Being my first trip to Fulton, there was no way that I could go home without a growler of the IPA--so I did. It it would be hard to pass up a beer so cleverly called Sweet Child of Vine. Just a cool name when so many IPA variations have been exhausted.
Second pour builds a thick, creamy head the color of a dirty snowdrift over an amber marmalade ale. I've always thought that this is more of a workhorse IPA--not that pretty in the glass, but gets the job done. Assertive, grassy hops in the nose that's a punch in the face of Simcoe and Glacier (according to Fulton) and a smooth caramel maltiness following up behind to console my bruised taste buds. Taste follow the nose into a grassy bite that leaves no mistake that this is an IPA. Sweet, full bodied IPA that's almost chewy.
On the level, this is not my favorite IPA; however, I can see how it could be someone's favorite IPA. My draft on site was the best I've tasted of Sweet Child, a notch better than samples elsewhere and this growler. Well brewed and packing a punch, Sweet Child is definitely an ode to the hop vine.
Some advice.
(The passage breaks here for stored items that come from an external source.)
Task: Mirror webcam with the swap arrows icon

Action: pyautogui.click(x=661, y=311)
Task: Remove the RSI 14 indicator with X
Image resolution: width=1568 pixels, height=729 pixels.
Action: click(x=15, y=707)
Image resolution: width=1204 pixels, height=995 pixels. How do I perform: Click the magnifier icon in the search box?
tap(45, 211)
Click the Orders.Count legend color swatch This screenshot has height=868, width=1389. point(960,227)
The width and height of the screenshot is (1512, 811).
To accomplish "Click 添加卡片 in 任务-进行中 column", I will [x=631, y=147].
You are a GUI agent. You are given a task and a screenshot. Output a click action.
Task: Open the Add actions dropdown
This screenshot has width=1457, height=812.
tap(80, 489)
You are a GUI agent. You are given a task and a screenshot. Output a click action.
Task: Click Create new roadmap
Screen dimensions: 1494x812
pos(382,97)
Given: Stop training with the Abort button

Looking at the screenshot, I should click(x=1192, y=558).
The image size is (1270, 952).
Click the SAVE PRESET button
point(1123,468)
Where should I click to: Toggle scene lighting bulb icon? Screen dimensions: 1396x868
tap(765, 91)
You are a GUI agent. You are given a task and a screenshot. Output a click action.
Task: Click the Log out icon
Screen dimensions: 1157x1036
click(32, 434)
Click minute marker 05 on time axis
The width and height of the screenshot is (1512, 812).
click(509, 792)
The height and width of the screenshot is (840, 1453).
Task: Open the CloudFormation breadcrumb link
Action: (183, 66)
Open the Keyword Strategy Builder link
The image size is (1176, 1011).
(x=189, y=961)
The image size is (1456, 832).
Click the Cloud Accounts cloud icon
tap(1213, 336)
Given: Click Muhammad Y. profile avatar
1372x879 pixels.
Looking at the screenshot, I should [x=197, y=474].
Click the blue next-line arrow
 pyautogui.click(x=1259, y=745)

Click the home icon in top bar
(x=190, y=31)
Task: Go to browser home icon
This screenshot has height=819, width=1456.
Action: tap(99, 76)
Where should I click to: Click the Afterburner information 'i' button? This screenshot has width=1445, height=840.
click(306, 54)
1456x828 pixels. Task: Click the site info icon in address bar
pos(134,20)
Drink this one slow and sip hard at the peak. Distracted by other endeavors while sipping the second glass, the warmth opens up the beer more than a bit. The harshness in the nose and taste mellows, and the sweetness grows in complexity with an underlying taste somewhere between burnt brown sugar and black strap molasses. With heavy lace on a beer clean glass, this IPA is growing on me by the pint.